Our family loves Baked Oatmeal.  It is a recipe that I got while at a church camp many years ago and I just keep playing with the recipe to make it healthier and handier to grab and run with.   It started out being baked in a casserole dish and now I bake it in muffin tins.  Today I decided that they should be called, "Everything but the Kitchen Sink Breakfast Muffins".   For the first time today they have zucchini in them and they are yummy.

Here is the basic recipe:

Mix together in a large bowl:
  • 1 cup vegetable oil (I use unsweetened applesauce instead of the oil.  Buy the little individual 4 oz. cups of it to have on hand for baking and swap out when your baking recipes call for oil.)
  • 4 eggs
  • 2 cups milk ( I use low fat milk.)
  • 2 tsp. salt
  • 1 T. plus 1 tsp. baking powder
  • 1 1/2 cups sugar  (I DON'T USE ANY SUGAR - I'VE FOUND YOU JUST DON'T NEED IT IF YOU'RE SWAPPING OUT THE APPLESAUCE FOR THE OIL AND PUTTING CHOPPED UP FRUIT IN THEM.)

Next add the "Everything but the Kitchen Sink":
  • chopped apples ( I use a large apple or a couple small ones.)
  • shredded zucchini  ( I probably used a couple of cups - nothing is exact here.)
  • dried cherries ( I use about a cup - I chop through these, too, to make sure there are no pits and you also get little pieces of cherry throughout the muffins that way.)
  • ground flax seed (I just sprinkle some in - maybe a tablespoon or two.  I do it differently just about every time I make these. You can actually use ground flax seed in the place of oil and eggs in some recipes.  Look into it.  I found it right on the bag that it came in - 1 T. ground flax seed plus 3 T. water mixed together and let sit for 2 minutes equals 1 egg.)
  • cinnamon (to taste -  a lot of recipes call for a tsp. or two but I probably put more like 2 T. in it.  I like it and cinnamon is good for you.)
  • nuts  (I use about a cup and use whatever I have - walnuts, pecans, almonds - today it was sliced almonds.)
Anything else that you think would go well in a breakfast muffin - just mix it in!

Stir in:
  • 6 cups of uncooked oatmeal  ( I usually have Quick Oats, but have used the long-cook kind and even a multi grain before)

Spray your muffin tins with non-stick spray.  Fill the cups level - I got 22 muffins today.  It really depends on how much stuff you've loaded them up with.
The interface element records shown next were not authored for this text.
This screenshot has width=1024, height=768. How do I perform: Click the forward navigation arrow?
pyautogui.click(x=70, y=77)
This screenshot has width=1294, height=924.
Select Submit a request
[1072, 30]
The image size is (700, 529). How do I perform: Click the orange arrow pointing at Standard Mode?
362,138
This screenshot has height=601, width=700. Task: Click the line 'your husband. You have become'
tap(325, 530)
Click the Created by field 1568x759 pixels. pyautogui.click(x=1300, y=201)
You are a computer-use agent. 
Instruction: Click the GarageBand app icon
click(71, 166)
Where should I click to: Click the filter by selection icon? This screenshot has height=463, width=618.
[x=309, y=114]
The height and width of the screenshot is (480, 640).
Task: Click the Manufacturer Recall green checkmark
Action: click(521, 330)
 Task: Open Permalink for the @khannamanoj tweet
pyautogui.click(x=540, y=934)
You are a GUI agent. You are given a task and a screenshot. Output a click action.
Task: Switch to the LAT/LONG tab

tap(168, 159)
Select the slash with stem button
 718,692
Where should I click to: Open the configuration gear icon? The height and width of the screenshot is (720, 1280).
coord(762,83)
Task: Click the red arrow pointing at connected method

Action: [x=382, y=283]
Bake at 350 for about 20 - 25 minutes - you can do the toothpick test.  Store in the refrigerator or put in a Ziploc bag in the freezer and take out a couple at a time.  I have made jumbo ones before and you'd just have to bake them longer.   In a 9 x 13 pan in takes about 30 minutes.

As you can see, nothing is exact with this.  It's just a recipe that was good in the beginning and just keeps getting better and healthier.  If you still like your oatmeal with brown sugar, you can do that, too.   It is yummy warmed up with a little butter and a little sprinkle of brown sugar, but I like that they are good enough that I feel I can skip those extras.

So today the new ingredient was zucchini.  For those family members that say, "Yuck, I don't like zucchini," they'll never know - just slip it in there and feel good that you're adding a serving of vegetables to their breakfast.

I said "breakfast", but these are great for a snack when you start to feel that afternoon slump.  They are hearty enough to give you a boost and keep you going until supper time.

 Enjoy!

(I can't imagine a flop on these, but don't hold me responsible if something goes wrong.  I play with this recipe just about every time I make these.  I've never had them not turn out.  I did use pumpkin instead of applesauce one time and found that I should have added just a little sugar.  That time we added the little sprinkle of brown sugar on top.)